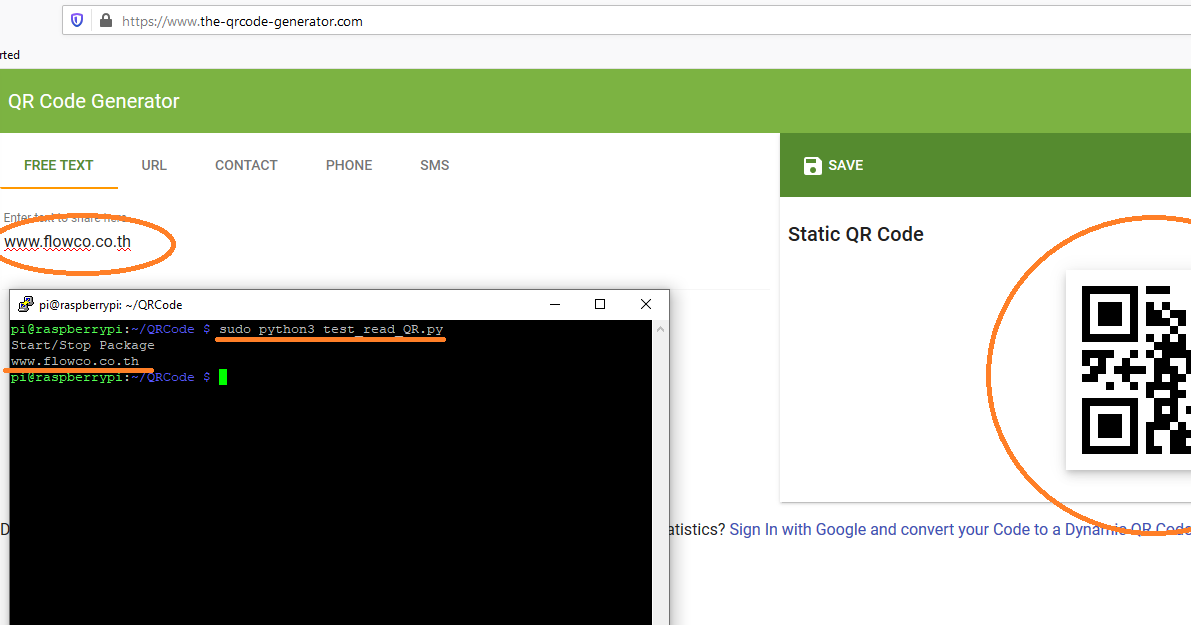The image size is (1191, 625).
Task: Click the browser address bar
Action: tap(300, 20)
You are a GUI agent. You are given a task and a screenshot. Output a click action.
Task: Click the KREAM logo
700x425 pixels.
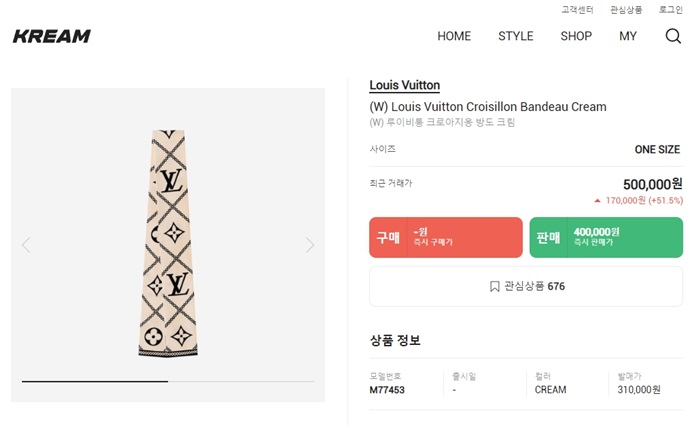[x=52, y=37]
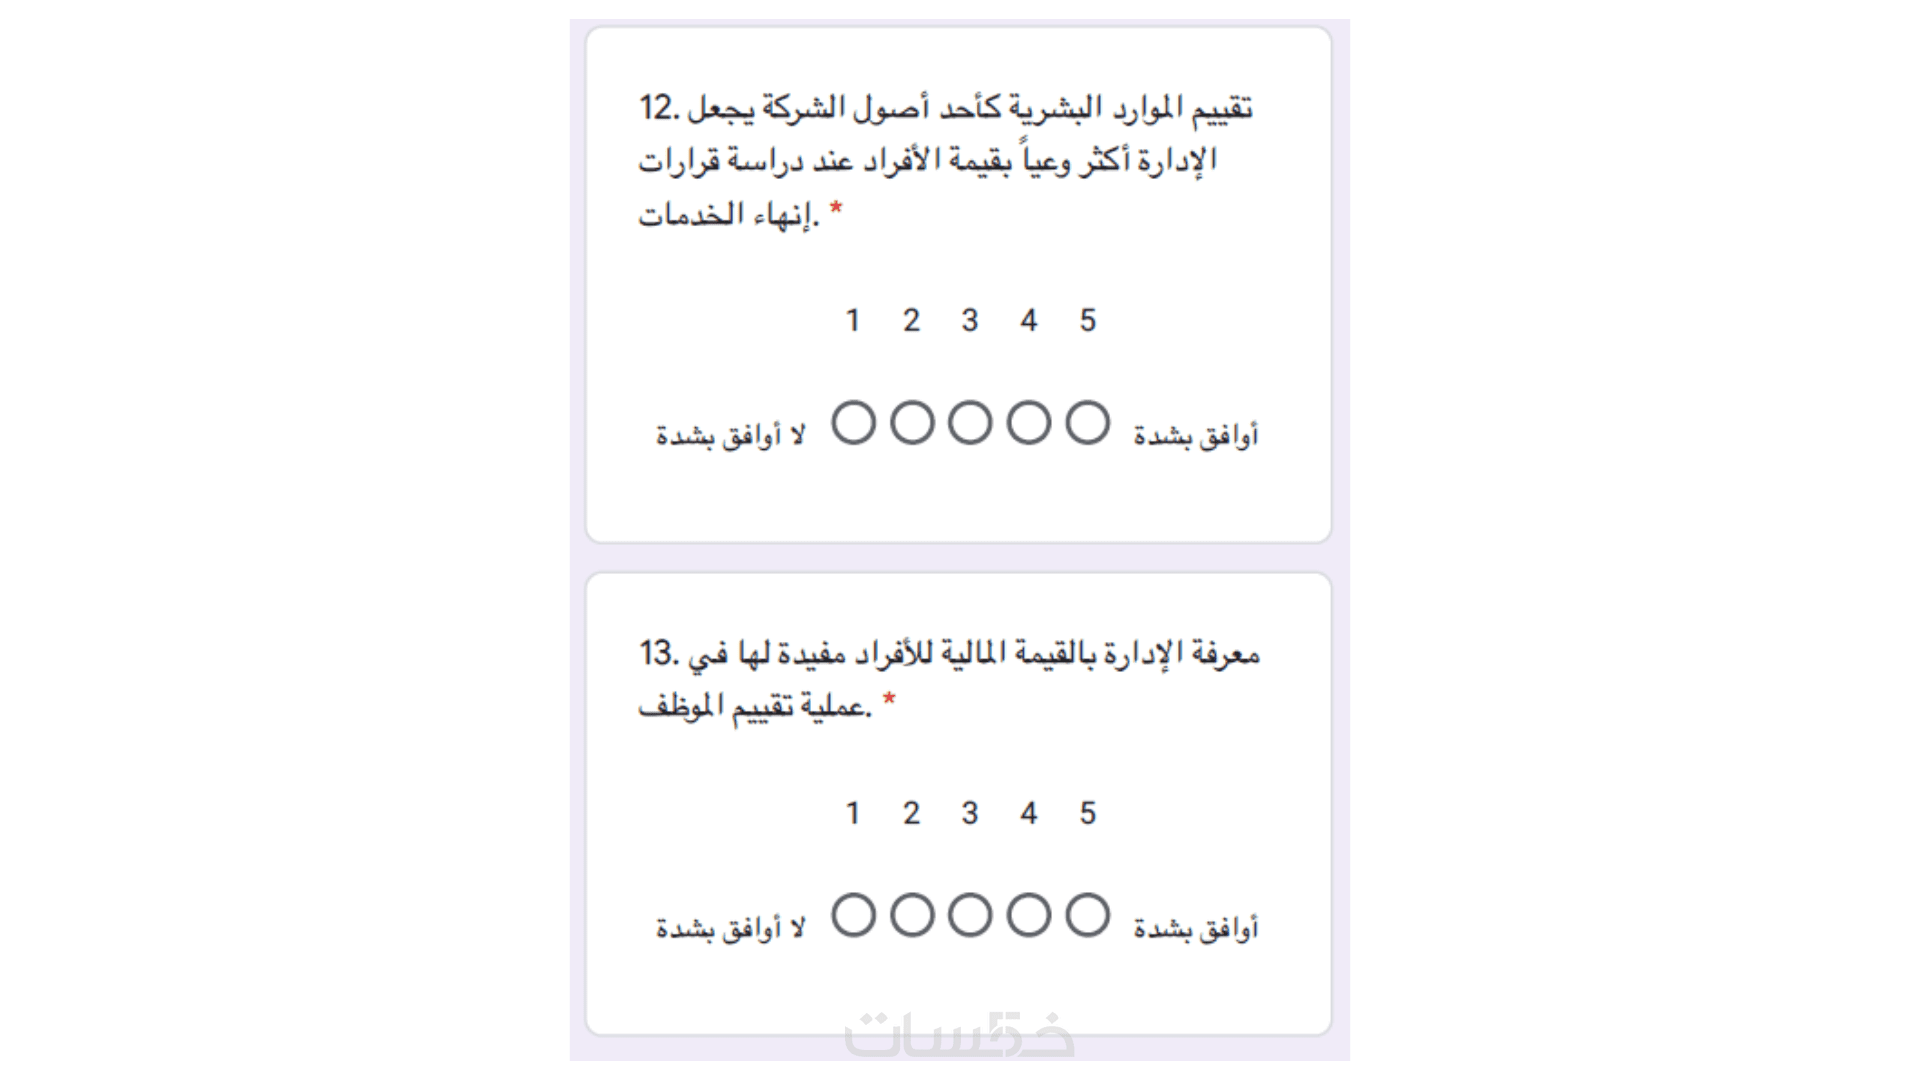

▶ Problem statement: Please reproduce all of the material above word for word, leaving out the pictures.

▶ Written reply:
The image size is (1191, 625).
Task: Click the browser address bar
Action: tap(300, 20)
You are a GUI agent. You are given a task and a screenshot. Output a click action.
Task: Click the KREAM logo
700x425 pixels.
[x=52, y=37]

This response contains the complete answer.